# Problem description
Only the lines with the string "history" are needed; return each of them from the entries below.

*** Opening Information supplied ***

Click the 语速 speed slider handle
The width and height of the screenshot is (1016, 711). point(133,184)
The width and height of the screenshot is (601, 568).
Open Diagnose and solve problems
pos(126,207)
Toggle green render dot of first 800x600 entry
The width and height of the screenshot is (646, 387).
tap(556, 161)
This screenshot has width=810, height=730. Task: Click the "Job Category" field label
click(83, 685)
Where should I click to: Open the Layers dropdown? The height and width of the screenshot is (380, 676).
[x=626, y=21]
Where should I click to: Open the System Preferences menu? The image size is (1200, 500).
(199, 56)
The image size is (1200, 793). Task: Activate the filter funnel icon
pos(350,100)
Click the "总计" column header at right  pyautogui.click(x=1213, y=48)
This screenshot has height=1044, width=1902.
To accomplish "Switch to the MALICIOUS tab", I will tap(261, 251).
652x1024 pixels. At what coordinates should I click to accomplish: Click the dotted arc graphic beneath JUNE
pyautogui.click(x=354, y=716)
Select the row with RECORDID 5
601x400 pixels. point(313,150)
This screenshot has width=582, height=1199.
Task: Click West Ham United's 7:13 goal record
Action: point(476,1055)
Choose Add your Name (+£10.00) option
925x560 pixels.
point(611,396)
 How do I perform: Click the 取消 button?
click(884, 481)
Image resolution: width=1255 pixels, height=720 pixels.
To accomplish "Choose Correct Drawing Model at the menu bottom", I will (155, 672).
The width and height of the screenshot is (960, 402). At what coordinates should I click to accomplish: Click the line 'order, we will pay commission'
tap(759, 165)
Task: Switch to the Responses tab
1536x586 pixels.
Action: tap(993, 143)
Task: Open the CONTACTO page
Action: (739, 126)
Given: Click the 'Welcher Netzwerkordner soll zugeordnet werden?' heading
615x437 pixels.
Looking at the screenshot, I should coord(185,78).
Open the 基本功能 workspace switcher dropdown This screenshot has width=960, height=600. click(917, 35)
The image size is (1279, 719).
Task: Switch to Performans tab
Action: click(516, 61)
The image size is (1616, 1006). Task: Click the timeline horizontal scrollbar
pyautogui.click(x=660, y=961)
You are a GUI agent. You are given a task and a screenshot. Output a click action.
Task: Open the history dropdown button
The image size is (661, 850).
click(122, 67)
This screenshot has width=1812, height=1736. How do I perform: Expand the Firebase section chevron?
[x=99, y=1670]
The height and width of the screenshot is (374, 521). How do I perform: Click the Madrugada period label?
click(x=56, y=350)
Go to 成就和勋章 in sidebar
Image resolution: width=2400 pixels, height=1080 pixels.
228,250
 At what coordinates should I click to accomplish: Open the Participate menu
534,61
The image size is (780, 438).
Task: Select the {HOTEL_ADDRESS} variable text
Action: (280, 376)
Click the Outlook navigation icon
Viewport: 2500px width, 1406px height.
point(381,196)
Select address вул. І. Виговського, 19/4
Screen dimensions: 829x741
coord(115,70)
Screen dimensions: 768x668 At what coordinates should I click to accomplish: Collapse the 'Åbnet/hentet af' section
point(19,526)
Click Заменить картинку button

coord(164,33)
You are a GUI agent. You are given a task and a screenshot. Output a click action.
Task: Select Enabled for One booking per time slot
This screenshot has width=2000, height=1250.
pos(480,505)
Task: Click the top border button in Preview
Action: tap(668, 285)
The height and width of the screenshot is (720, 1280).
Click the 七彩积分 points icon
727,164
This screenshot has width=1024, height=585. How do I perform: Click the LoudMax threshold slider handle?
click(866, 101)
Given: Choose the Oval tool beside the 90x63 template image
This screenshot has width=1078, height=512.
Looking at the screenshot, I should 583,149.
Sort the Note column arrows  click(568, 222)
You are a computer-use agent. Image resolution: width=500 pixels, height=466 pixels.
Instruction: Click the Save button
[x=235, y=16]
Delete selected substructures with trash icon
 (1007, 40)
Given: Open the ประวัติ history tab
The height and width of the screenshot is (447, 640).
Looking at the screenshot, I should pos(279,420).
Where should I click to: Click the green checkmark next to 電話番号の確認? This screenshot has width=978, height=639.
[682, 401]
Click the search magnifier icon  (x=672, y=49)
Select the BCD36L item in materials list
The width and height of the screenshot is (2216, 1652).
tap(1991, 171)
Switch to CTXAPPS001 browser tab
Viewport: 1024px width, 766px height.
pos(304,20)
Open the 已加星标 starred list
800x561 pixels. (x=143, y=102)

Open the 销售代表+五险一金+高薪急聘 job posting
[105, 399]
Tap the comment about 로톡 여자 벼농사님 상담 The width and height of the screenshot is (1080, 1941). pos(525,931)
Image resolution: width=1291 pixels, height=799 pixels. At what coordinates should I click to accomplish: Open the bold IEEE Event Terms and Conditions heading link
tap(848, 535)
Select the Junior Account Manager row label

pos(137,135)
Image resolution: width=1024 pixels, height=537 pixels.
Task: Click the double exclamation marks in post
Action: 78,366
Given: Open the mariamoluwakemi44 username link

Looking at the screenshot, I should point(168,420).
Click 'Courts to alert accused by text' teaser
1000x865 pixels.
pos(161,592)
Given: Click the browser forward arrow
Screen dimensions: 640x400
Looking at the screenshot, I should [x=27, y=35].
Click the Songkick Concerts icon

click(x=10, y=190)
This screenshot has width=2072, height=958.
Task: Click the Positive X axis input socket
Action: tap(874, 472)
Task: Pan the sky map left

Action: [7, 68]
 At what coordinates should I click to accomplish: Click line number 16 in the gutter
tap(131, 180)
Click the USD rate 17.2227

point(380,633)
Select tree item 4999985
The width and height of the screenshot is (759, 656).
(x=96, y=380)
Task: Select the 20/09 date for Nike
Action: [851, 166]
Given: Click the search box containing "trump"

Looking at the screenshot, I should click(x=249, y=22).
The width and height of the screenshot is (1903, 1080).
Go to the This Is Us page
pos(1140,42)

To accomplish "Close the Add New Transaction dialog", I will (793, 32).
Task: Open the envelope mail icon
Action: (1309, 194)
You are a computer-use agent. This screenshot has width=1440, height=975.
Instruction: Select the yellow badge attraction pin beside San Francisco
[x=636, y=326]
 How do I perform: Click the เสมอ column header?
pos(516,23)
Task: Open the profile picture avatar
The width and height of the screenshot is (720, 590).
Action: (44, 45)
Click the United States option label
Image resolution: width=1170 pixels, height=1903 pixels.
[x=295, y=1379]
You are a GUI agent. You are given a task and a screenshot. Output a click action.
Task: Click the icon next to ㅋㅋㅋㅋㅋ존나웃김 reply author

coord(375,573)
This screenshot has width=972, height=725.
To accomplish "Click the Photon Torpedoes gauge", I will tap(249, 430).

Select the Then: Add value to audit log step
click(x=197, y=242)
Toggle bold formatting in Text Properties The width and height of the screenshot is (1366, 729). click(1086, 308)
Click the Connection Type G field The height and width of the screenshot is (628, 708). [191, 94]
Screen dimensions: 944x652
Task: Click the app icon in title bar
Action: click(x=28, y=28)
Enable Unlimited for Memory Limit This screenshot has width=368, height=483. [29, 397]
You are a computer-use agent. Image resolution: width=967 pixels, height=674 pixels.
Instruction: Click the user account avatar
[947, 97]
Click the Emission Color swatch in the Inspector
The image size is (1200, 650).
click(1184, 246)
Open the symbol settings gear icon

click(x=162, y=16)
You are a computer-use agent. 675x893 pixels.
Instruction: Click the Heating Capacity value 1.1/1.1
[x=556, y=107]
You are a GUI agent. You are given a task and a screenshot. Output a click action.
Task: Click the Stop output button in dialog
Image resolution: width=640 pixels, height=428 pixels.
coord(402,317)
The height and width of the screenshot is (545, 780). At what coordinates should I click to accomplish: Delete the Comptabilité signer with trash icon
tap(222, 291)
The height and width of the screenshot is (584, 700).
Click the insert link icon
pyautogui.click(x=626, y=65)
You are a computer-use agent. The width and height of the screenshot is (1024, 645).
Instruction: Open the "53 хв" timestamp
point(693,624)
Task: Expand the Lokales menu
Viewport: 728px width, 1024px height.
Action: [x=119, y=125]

*** Closing Information supplied ***

# Written response
Task: Open the history dropdown button
Given: Open the ประวัติ history tab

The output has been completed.